《呐喊》愛德華·蒙克
最近這些日子,氣溫像爬山一般,步步高升,今天又是夏至,迎來了溫度的小高峰。若正午,站在窗前,向外望去,似乎空氣都熱的扭曲起來。
八大山人署名,哭之笑之。
人就是矯情,天熱了,反而懷念冬天的冷,尤其是那雪,現在想來,卻是心生爽快。夏日思雪,本是妄想,但可以觀畫,觀雪畫,圖一個清涼心境,也是不錯的。
快雪時晴圖 清代 八大山人 1690 年
上面這幅畫,名為《快雪時晴圖》,是八大山人的作品。此畫名為快雪,卻落雪很是稀疏,唯有留白的石面,和老松枯枝上,似乎有雪的殘存。可能,八大山人,也怕觀者有疑,就在右上題寫道:此快雪時晴圖也。古人一刻千金,求之莫得,餘乃浮白呵凍,一昔成之。

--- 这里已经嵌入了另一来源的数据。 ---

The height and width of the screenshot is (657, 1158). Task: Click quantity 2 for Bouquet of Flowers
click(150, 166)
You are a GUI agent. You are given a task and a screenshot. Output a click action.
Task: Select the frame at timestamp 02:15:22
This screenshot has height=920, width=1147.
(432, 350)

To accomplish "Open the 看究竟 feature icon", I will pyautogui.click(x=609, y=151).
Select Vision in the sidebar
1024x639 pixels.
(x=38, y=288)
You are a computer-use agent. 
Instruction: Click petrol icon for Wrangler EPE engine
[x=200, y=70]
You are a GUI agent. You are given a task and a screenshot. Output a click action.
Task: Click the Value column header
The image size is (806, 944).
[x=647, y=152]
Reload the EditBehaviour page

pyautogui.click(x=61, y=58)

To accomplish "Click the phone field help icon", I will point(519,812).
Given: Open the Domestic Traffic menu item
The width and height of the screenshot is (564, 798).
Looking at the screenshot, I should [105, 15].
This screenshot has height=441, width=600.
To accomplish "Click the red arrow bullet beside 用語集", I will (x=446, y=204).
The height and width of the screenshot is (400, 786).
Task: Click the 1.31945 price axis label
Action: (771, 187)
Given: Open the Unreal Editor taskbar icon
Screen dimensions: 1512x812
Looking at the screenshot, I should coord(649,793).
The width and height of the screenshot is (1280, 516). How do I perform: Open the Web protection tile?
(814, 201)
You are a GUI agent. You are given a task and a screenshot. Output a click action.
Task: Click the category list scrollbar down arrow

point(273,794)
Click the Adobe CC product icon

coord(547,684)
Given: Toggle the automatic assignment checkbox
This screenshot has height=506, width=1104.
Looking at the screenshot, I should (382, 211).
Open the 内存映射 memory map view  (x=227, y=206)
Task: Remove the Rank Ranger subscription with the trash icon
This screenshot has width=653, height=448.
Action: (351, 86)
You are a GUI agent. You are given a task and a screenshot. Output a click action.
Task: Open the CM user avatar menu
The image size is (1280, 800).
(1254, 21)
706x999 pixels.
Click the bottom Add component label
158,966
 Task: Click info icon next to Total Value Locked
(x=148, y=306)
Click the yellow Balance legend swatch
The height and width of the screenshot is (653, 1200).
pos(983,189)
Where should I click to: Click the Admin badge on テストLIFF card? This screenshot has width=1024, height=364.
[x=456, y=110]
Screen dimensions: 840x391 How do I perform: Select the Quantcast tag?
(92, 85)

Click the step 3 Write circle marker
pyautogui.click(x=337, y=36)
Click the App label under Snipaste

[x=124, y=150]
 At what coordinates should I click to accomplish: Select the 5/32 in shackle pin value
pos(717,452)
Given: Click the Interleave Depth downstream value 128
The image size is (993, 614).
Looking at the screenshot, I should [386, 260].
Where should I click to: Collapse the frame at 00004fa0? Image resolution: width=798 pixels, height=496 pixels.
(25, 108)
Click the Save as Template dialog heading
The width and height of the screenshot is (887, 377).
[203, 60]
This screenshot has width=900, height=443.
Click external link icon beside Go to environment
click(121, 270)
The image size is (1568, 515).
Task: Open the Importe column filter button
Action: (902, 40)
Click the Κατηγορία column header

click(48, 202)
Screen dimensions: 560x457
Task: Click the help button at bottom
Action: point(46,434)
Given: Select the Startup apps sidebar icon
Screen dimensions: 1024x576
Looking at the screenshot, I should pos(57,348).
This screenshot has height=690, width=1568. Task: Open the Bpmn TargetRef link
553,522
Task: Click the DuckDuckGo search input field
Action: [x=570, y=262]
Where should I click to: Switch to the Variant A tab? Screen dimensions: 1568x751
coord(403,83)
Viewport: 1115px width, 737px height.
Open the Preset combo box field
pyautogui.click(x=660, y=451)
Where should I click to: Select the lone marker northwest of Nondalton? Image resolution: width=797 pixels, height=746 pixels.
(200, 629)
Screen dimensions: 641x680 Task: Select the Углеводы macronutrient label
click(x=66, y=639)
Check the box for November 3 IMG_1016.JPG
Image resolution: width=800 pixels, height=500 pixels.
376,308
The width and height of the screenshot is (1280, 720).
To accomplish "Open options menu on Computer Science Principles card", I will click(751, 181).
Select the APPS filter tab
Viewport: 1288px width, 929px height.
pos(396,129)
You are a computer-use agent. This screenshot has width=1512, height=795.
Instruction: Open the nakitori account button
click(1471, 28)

大概意思是:這是快雪時晴圖。古人一時之光景,千金難求,今我呵氣取暖,一晚上才畫成。
看到這裡,就大概明白了八大山人的心思,他想體驗一把古人,王羲之老哥當年寫《快雪時晴帖》的心境。 而将此心境,畫成一幅畫,取名《快雪時晴圖》。
快雪時晴 元代 趙孟頫
有如此想法的,絕非八大山人一人。多年前,趙孟頫讀王羲之《快雪時晴帖》後,仿寫了“快雪時晴”四字,并把此作品,贈送給了黃公望。
有趣的是,在趙孟頫走了多年後,不知道什麼原因,黃公望又想起了趙孟頫的這四字墨寶。傳承就是這麼有趣,黃公望取這四字之意韻,畫了一幅《快雪時晴圖》。
快雪時晴圖 元代 黃公望
文化的傳承打破了時空,揣摩古人之心境,寫或畫當下我之作品,東晉的一場雪,就這樣下了千年沒有停。
此時,天氣的溫度還是很高,但心已不在燥熱,甚至有一點王羲之當年寫《快雪時晴帖》的爽快。我已然明白,什麼名帖、技法都不足一提,唯古人心境千金難得!